# Animal experiments

Ever thought your cat might be trolling you? Turns out you’re right. As explained in this New Scientist article, recent Japanese research concludes that cats are entirely capable of recognising their names; they just choose not to when it suits them.

The full details of the experiment are included in a research report published in Nature. It’s an interesting, though not entirely easy, read. But I’d like to use it to point out an aspect of statistical methodology that is often ignored: statistical analyses don’t usually start with the analysis of data; they start with the design of the experiment by which the data are to be collected. And it’s essential that an experiment is designed correctly in order to be able to use Statistics to answer the question you’re interested in.

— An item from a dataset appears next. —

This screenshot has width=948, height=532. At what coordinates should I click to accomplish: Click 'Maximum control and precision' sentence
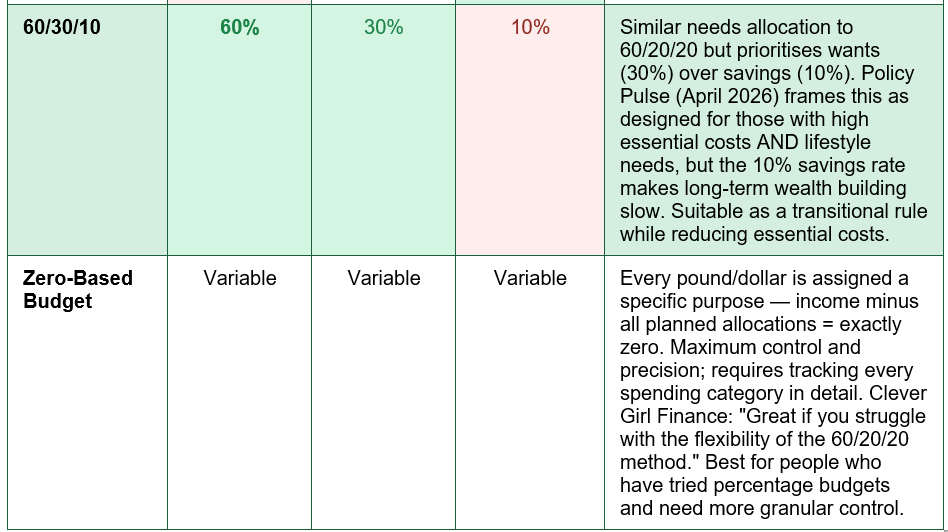740,358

So, in this particular study, the researchers carried out four separate experiments:

• In experiment 1, the ability of cats to distinguish their own names from that of other similar nouns was tested;
• In experiment 2, cats living with numerous other cats were tested to see if they could distinguish their own name from that of other cats in the same household;
• Experiment 3 was like experiment 1, but using cats from a ‘cat cafe‘ (don’t ask) rather than a normal household;
• Experiment 4 was also like experiment 1, but using a voice other than the cat’s owner to trigger the responses.

Through this sequence of experiments, the researchers were able to judge whether or not the cats genuinely recognise and respond to their own names in a variety of environments, and to exclude the possibility that the responses were due to factors other than actual name recognition. As such, this is a great example of how the design of an experiment has been carefully tailored to ensure that a statistical analysis of the data it generates is able to answer the question of interest.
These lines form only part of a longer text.